• _To be done_
Convert everything in the material below from the line containing "Given: Open a new tab with the plus button" down to the line containing "Looking at the screenshot, I should (251, 35).", with both lines included, into a numbered list. Omit blank lines and leave the pictures out of the answer.
*** Dataset records ***
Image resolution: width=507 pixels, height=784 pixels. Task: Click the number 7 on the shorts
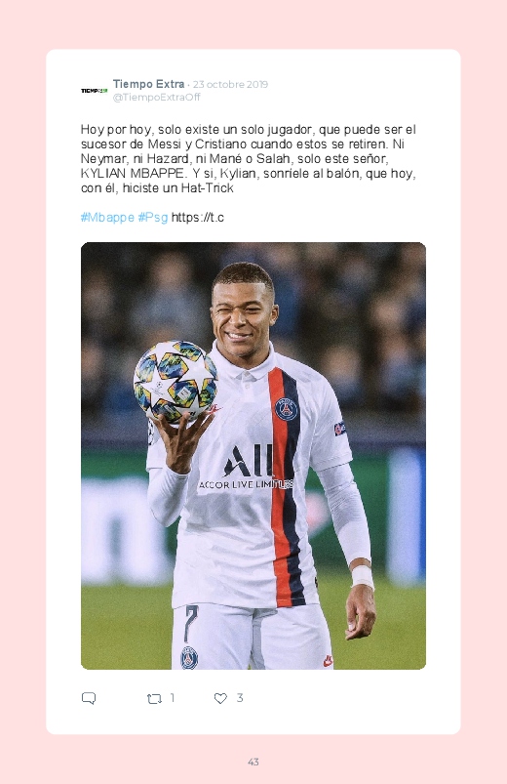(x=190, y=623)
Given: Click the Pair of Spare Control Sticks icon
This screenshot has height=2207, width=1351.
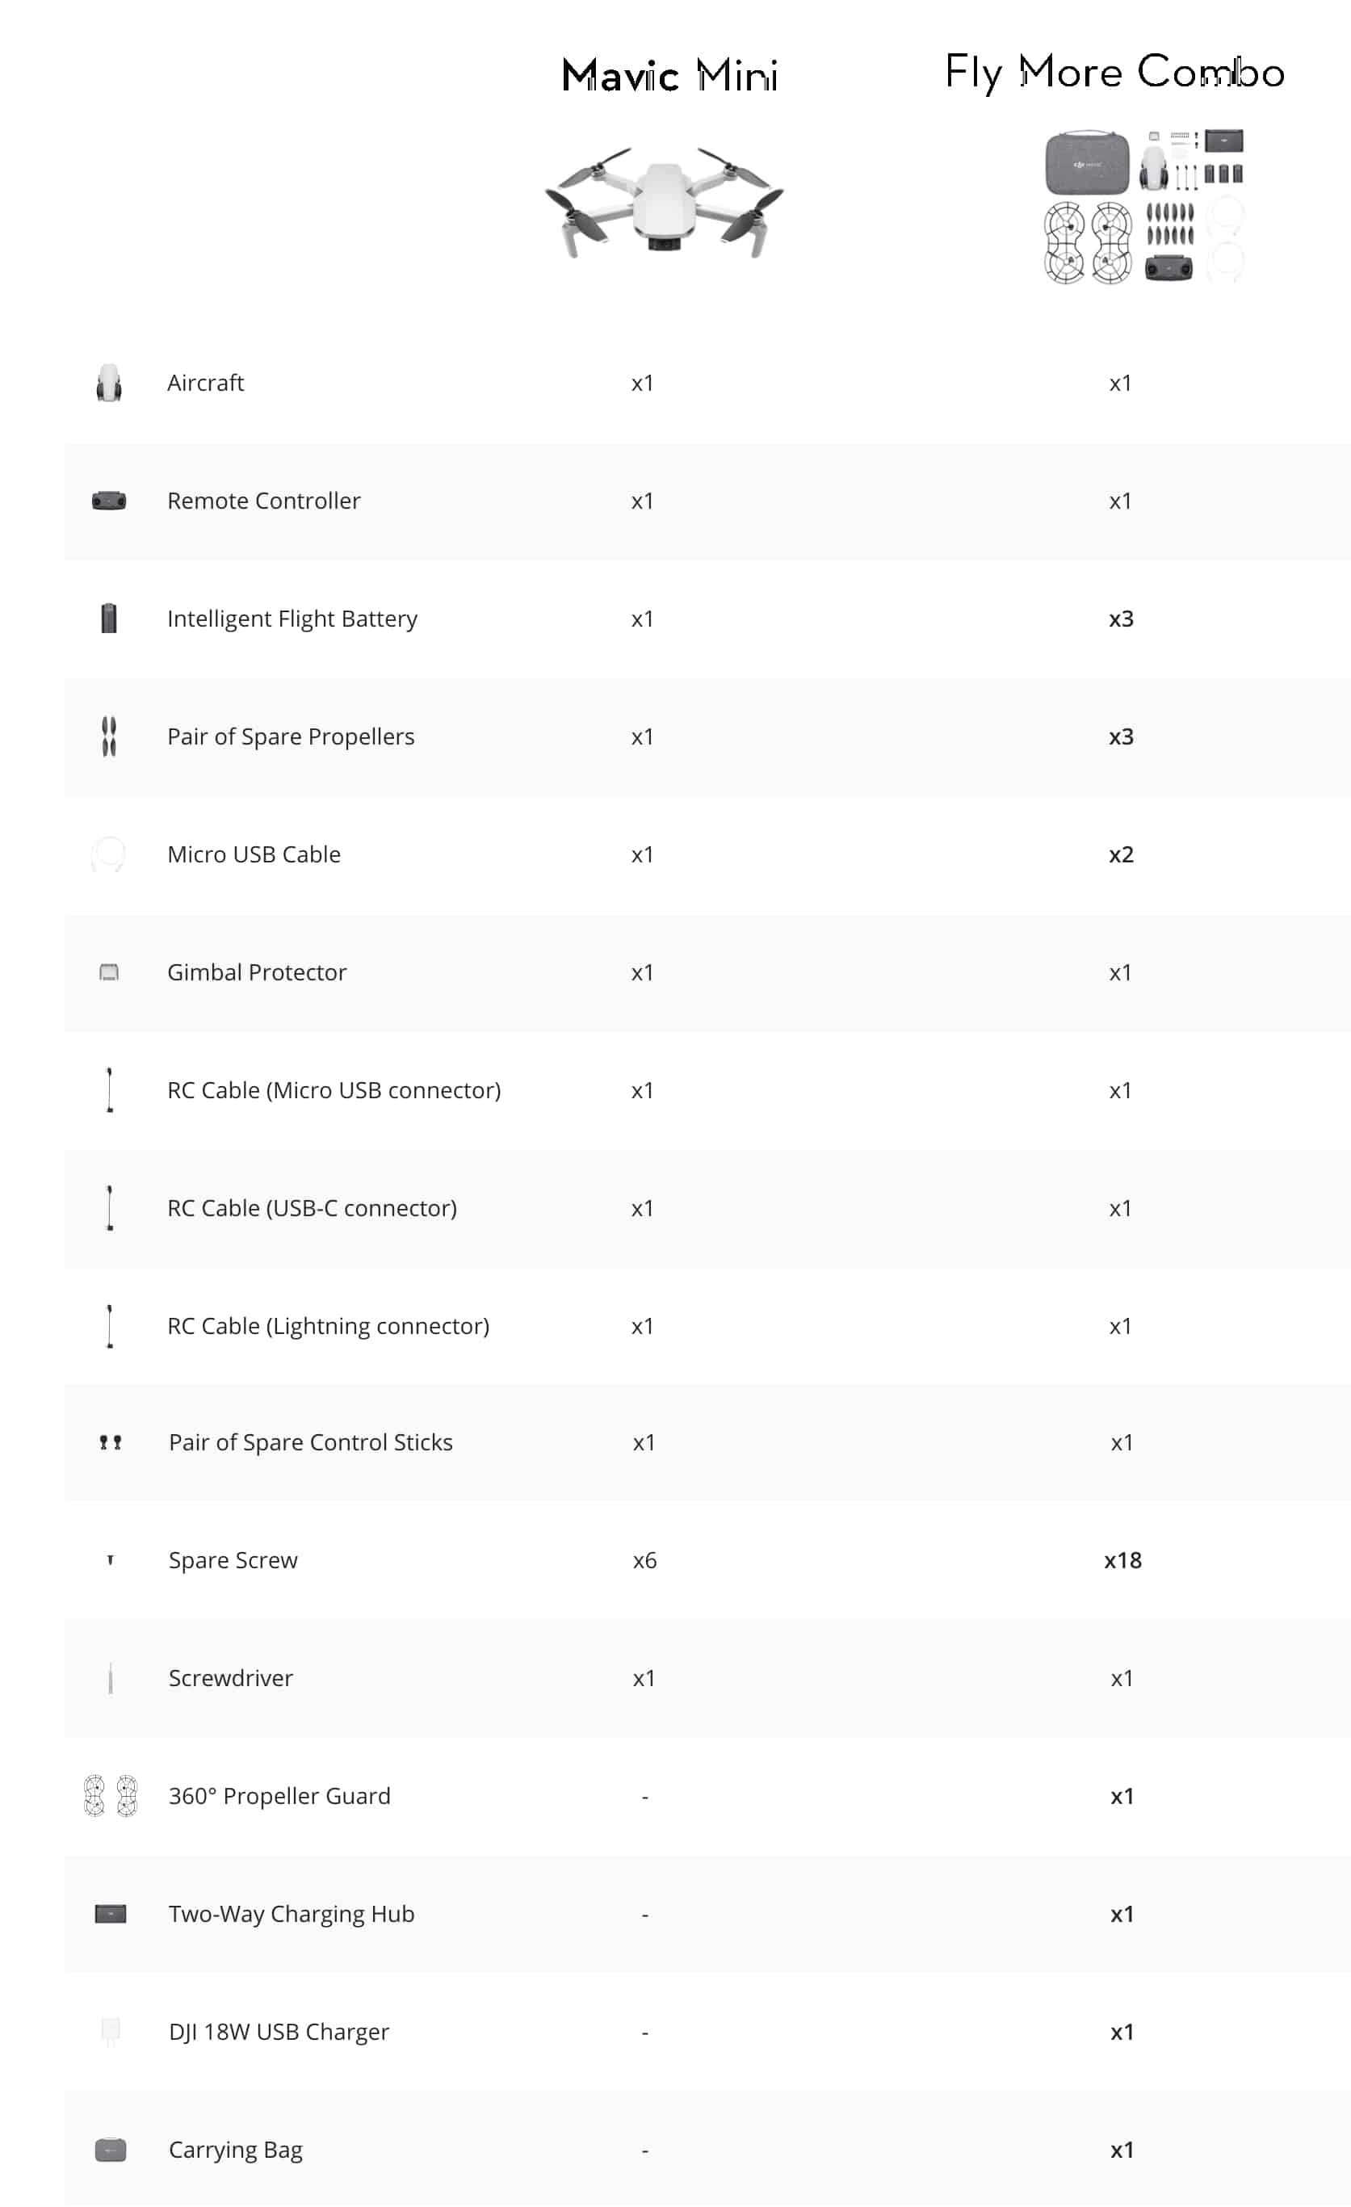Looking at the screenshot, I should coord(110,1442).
***
*** Dataset records ***
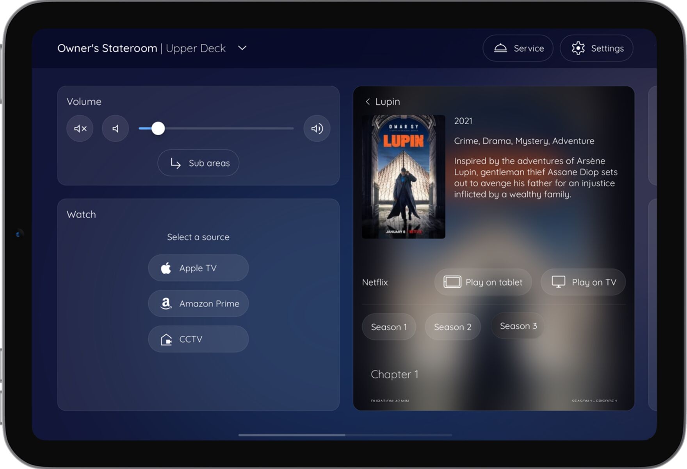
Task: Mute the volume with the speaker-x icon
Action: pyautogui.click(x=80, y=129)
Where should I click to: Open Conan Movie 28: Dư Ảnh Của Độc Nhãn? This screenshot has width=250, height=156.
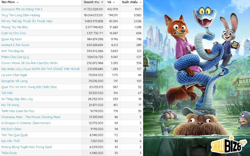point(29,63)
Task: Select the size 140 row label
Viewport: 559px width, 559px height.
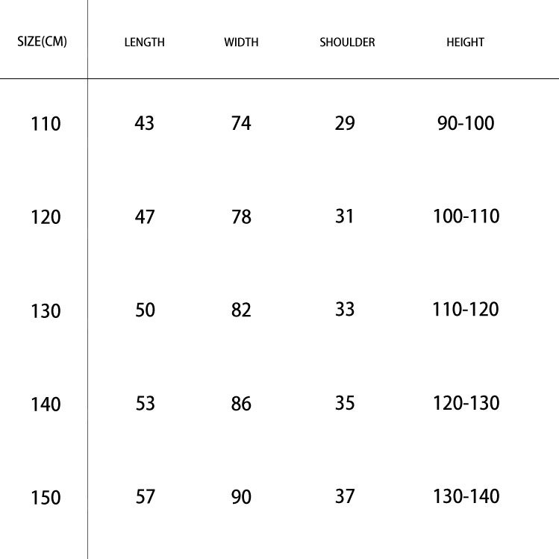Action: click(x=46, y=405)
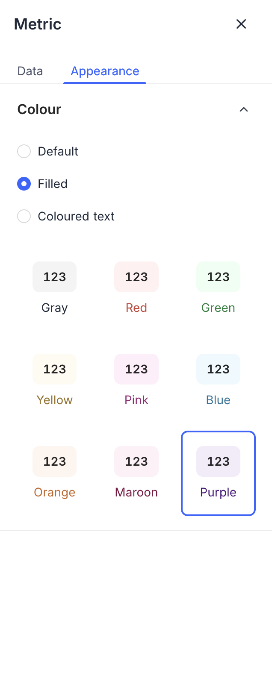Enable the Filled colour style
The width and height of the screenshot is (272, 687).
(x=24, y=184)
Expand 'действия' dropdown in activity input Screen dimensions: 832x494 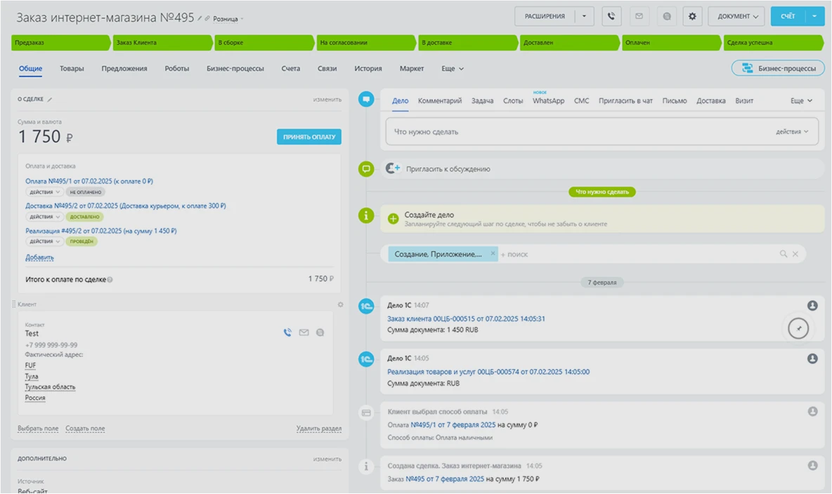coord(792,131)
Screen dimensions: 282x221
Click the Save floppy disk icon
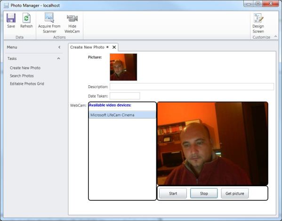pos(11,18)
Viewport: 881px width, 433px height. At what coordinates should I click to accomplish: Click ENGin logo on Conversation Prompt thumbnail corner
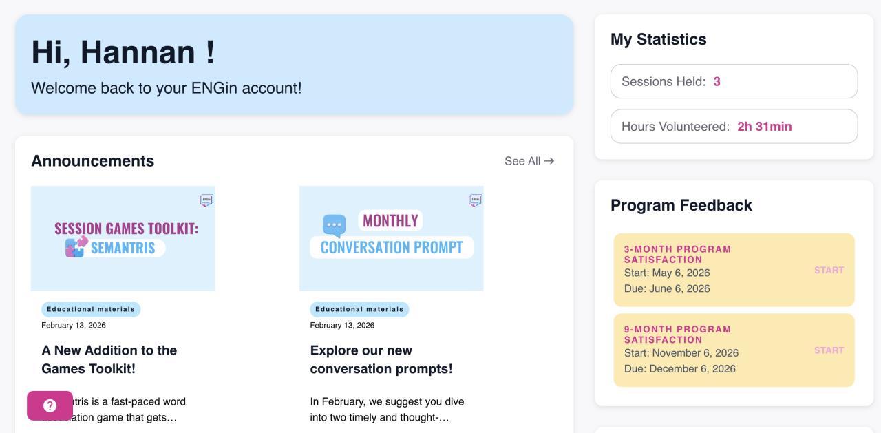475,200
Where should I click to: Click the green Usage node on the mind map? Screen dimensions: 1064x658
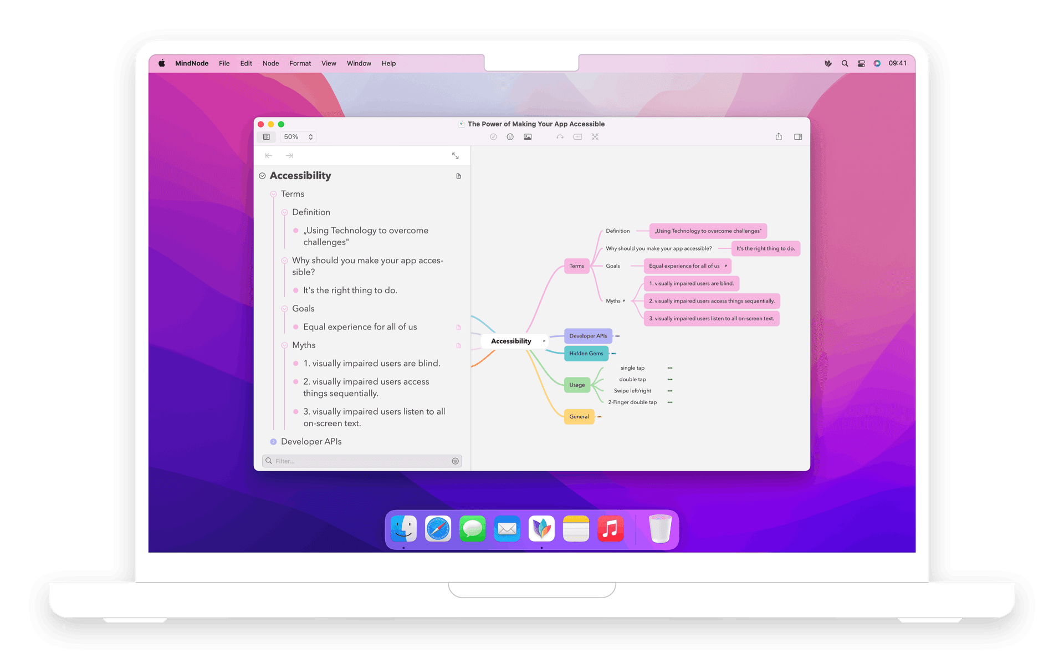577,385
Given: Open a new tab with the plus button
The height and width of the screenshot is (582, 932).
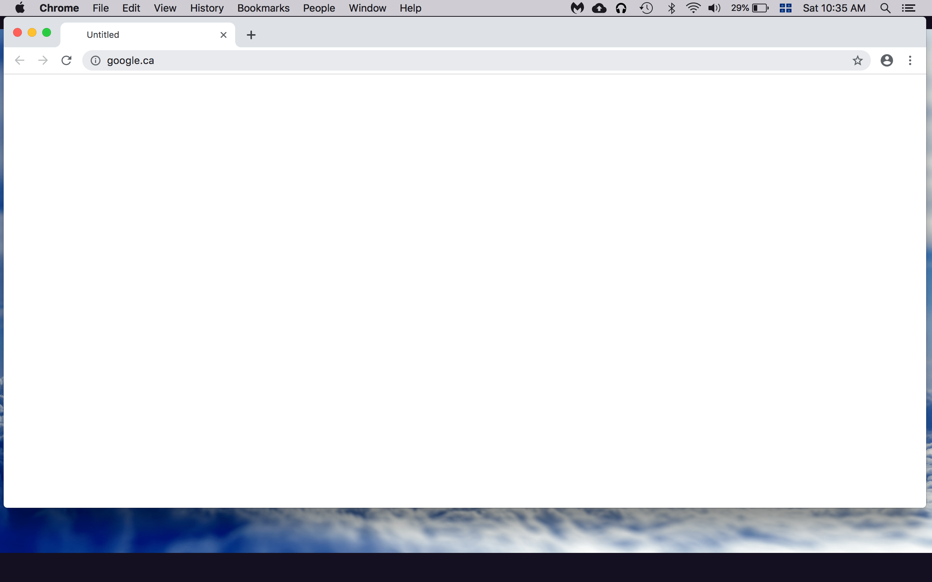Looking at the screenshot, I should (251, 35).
***
*** Dataset records ***
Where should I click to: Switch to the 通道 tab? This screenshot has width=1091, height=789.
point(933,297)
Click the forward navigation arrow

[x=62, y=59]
***
• _Solution_
1. Given: Open a new tab with the plus button
2. The height and width of the screenshot is (582, 932).
3. Looking at the screenshot, I should (251, 35).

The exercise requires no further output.